EXERCISE: Take every line from the records below that includes the word "will".

== EXERCISE DATA

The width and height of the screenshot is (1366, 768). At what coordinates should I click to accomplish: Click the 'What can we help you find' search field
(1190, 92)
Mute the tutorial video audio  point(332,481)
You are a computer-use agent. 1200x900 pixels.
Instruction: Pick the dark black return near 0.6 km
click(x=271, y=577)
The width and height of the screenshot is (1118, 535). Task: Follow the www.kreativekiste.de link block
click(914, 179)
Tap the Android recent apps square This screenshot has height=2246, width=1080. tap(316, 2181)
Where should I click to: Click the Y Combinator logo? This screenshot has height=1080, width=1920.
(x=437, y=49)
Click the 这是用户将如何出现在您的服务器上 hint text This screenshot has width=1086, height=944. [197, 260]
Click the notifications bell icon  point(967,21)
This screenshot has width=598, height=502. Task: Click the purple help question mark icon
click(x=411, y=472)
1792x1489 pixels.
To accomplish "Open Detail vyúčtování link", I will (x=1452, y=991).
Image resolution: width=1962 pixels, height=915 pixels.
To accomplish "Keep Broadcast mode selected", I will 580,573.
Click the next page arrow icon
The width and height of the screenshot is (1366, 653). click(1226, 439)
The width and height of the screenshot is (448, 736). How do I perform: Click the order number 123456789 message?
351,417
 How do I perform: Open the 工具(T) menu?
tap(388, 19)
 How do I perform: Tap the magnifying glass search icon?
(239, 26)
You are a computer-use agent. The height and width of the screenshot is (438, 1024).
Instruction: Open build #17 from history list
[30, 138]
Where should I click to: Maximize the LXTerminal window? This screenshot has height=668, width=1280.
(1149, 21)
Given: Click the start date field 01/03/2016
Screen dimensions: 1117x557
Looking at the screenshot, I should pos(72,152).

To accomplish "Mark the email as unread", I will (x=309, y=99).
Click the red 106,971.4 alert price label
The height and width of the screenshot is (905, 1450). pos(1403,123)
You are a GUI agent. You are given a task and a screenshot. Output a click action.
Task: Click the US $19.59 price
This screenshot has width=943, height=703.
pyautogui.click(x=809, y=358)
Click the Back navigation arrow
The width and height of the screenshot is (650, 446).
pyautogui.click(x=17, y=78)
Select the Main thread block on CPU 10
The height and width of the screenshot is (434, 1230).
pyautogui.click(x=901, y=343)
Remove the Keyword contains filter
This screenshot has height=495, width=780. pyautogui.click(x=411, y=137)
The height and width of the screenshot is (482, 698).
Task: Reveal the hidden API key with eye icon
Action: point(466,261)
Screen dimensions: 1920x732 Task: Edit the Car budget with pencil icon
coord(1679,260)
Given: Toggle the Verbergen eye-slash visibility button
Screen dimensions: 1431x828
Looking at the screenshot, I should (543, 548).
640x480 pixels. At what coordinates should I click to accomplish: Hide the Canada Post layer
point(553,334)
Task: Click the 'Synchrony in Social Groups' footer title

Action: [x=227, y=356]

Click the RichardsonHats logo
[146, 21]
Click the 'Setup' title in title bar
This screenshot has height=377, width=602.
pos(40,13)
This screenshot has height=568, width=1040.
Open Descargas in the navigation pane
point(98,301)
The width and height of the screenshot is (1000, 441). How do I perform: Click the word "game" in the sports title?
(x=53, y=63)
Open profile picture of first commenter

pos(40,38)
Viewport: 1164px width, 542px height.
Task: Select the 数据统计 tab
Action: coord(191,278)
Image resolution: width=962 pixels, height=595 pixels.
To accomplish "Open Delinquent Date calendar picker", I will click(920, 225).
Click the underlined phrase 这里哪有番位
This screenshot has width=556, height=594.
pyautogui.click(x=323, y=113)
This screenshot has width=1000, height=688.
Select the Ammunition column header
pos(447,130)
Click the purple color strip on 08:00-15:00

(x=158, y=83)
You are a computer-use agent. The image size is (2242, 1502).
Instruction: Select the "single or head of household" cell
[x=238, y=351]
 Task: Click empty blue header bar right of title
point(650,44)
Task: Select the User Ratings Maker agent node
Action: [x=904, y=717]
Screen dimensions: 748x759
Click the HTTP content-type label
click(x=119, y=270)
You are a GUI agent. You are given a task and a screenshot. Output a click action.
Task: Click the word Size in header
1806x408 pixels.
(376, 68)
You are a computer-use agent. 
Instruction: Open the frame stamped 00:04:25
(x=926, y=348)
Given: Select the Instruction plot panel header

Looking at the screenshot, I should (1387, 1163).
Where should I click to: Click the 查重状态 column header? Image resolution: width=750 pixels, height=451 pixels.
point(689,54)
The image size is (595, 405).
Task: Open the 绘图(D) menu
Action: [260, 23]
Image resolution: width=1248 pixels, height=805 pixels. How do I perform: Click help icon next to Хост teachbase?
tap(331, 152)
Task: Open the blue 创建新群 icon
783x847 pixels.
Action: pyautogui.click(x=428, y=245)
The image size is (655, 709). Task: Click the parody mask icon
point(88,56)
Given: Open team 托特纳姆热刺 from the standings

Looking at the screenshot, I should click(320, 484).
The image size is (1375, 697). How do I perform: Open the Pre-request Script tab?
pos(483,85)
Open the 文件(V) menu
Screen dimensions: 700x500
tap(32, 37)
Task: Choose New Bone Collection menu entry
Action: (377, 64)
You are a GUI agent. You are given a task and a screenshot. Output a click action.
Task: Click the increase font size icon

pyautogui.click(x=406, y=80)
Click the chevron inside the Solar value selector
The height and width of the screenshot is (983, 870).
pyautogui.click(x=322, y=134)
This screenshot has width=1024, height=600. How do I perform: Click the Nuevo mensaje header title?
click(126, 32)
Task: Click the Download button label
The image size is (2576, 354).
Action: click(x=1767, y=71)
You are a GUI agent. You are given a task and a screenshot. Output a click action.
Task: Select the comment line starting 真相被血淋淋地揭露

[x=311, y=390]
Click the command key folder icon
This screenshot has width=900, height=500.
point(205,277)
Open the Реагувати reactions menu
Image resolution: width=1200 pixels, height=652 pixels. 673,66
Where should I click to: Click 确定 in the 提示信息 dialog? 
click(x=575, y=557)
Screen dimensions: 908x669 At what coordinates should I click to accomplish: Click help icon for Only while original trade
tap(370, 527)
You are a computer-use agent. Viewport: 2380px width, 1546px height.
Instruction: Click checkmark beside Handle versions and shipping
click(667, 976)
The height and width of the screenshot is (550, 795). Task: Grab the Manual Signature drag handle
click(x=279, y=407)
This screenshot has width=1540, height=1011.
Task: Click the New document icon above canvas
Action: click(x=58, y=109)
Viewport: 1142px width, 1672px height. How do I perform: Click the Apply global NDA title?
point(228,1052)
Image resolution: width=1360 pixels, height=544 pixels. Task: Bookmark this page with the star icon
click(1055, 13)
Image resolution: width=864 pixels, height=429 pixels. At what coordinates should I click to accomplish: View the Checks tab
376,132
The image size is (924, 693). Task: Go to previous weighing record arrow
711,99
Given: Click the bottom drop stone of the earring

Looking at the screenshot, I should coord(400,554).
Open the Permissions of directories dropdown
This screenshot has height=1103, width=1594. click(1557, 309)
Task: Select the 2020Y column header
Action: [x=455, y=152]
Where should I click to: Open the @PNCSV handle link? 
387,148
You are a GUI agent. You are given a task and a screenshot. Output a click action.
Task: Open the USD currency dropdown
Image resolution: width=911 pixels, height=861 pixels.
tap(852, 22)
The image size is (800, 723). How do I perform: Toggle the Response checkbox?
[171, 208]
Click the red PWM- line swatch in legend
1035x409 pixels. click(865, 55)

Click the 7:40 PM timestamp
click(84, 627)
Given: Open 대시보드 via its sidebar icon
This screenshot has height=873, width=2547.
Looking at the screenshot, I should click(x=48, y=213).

====

OUTPUT OF THE EXERCISE:
To accomplish "Open Detail vyúčtování link", I will (x=1452, y=991).
To accomplish "Keep Broadcast mode selected", I will 580,573.
To accomplish "Mark the email as unread", I will (x=309, y=99).
To accomplish "Open Delinquent Date calendar picker", I will click(920, 225).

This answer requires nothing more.